Twenty-nine scriptures in the Bible direct us to the care of children and the orphan. When learning how to best serve the foster care population, let’s consider a holistic approach that serves all three of the following groups; birth parents, foster parents and foster children.

+ The data

  • 1 in 2 Foster Youth drops out of High School.

  • 33% of Foster Youth will be homeless during the first 2 years after exiting Foster Care.

  • 60% of girls become pregnant by the age of 19 after leaving the Foster Care System.

  • 1 in 4 Foster Youth spends time in jail.

  • 8% of Foster Youth will graduate with a college degree.

  • 47% of Foster Youth who age out of the system will be unemployed by the age of 24.

+ Consider this

While most pursue opening their doors to an infant, organizations across the Bay Area state that 20% of Foster Care children in desperate need of placement predominantly range from ages 12-21 years of age. There is a need for Christian families to create short to long term housing for these preteen-young adult candidates. Most candidates at this age will be placed in multiple homes during their tenure. Christians can drastically reduce multiple placements and provide positive mentoring tracks for these youth.

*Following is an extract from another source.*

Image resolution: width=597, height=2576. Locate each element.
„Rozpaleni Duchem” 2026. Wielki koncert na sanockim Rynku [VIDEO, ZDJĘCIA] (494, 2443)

Additionally, nearly fifteen thousand family members of a foster care child would like us to consider helping the biological parent before they lose their child. The Department of Family Children Services states that over 80% of Foster Children can avoid entering the system every year if the church can meet the basic needs of hurting families - transportation, spiritual care, drug and alcohol counseling, mentoring and baby sitting, etc. In many cases, Foster Children find themselves in the system over the more basic gaps in care that could be easily met by a more resourced organization caring and supporting hurting families.

There are many ways to serve in the Foster Care system. Let us be open-minded, non prescriptive, and consider the many ways we can serve a biological parent, foster parent and most importantly the child in need.

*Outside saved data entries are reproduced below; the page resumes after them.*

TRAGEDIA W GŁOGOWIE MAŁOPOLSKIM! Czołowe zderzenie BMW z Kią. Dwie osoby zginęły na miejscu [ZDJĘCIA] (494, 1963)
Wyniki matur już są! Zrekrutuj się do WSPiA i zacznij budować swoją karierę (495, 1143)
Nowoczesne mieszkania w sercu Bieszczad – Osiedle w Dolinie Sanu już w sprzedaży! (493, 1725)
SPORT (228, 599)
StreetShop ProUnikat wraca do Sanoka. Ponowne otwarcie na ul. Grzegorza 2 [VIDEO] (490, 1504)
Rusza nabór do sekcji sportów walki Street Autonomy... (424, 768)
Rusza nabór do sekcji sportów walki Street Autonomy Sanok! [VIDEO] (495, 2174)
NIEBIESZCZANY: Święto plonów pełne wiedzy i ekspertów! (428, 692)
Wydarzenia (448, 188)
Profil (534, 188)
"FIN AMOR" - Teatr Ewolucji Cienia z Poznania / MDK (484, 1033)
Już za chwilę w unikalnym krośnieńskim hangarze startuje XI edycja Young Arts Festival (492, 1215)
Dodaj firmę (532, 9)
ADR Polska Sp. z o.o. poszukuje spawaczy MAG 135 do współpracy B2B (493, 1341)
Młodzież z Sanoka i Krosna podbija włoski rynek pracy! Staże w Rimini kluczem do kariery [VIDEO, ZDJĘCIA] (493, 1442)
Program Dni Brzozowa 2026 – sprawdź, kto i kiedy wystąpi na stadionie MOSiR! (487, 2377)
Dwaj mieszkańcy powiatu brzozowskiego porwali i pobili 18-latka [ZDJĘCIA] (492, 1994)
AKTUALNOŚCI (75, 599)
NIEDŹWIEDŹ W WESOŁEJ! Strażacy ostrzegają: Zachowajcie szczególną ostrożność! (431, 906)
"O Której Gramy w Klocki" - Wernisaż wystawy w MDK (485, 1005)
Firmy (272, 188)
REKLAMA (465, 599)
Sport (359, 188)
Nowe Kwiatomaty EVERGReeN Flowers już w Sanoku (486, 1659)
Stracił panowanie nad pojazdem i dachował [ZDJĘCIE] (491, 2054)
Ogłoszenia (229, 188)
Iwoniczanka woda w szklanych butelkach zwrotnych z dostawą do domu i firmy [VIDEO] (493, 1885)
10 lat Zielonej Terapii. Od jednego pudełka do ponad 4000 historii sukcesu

+ How the church can respond

We know that there are churches and people who care and want to take action and now they can. Consider the following ways you or your church community could engage in the vast array of vetted, credible services meeting a continuum of needs.

  • BIO FAMILY - Provide Drug and Alcohol Counseling, babysit during work hours, donate work/interview attire.
  • FOSTER CHILD - Provide mentoring, provide after school tutoring, sign up to be a Court Appointed Advocate.
  • FOSTER FAMILY - Provide meals, babysit bio children for bonding time with foster child, provide transportation.

a collaborative, holistic approach


Bay Area Foster Care providers collaborating towards holistic change:


Introducing Care Portal:


Many of the above Bay Area Foster Care organizations have partnered with CarePortal, a technology platform that allows Child Welfare Professionals to share real needs in real time and provides an opportunity for churches to fill those needs. CarePortal brings the needs of hurting children and families in your community to your attention, giving you a real time opportunity to respond. Watch the video to learn more.


“Give justice to the weak and the fatherless; maintain the right of the afflicted and the destitute. Rescue the weak and the needy; deliver them from the hand of the wicked.”